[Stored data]
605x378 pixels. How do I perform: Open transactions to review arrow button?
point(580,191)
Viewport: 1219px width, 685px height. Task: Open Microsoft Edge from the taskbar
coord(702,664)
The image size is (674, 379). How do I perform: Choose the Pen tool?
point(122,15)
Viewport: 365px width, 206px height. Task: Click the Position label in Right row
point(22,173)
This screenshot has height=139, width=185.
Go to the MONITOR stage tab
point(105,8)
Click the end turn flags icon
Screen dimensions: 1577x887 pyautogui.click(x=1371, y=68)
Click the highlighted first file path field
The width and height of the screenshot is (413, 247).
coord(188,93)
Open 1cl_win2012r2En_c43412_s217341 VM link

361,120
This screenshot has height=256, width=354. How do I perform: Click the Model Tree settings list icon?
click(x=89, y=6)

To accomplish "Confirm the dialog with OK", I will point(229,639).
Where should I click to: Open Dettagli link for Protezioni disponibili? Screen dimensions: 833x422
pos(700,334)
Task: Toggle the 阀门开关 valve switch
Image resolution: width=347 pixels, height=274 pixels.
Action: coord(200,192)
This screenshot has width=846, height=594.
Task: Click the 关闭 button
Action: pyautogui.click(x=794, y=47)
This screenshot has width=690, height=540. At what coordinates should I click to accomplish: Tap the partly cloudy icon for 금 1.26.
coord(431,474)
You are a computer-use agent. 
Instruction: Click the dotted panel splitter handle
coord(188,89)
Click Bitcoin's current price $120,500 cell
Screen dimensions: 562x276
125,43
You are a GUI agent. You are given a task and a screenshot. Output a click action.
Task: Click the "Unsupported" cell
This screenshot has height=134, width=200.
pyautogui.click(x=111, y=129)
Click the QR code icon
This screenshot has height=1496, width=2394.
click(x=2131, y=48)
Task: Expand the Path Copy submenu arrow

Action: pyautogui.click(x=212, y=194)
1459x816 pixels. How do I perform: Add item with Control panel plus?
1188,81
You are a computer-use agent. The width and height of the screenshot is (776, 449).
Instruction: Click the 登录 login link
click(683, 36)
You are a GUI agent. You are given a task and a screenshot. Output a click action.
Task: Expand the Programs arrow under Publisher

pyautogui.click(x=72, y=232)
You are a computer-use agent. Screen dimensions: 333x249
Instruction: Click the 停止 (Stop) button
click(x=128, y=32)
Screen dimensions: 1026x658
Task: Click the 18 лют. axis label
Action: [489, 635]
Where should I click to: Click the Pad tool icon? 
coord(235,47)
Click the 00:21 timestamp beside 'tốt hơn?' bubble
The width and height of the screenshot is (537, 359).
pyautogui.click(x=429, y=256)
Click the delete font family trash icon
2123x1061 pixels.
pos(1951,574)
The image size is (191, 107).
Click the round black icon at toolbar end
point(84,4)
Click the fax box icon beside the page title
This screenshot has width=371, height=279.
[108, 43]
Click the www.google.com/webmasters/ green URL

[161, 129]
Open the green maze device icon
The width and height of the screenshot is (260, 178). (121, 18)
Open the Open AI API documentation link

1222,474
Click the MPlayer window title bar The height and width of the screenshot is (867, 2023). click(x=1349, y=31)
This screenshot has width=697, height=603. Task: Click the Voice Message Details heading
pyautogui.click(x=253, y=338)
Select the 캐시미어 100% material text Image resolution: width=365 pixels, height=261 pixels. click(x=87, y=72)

• **Problem description**
Among the lines above, find those with the word "beside" and list them.

• **Reply to the exercise**
Click the 00:21 timestamp beside 'tốt hơn?' bubble
Click the fax box icon beside the page title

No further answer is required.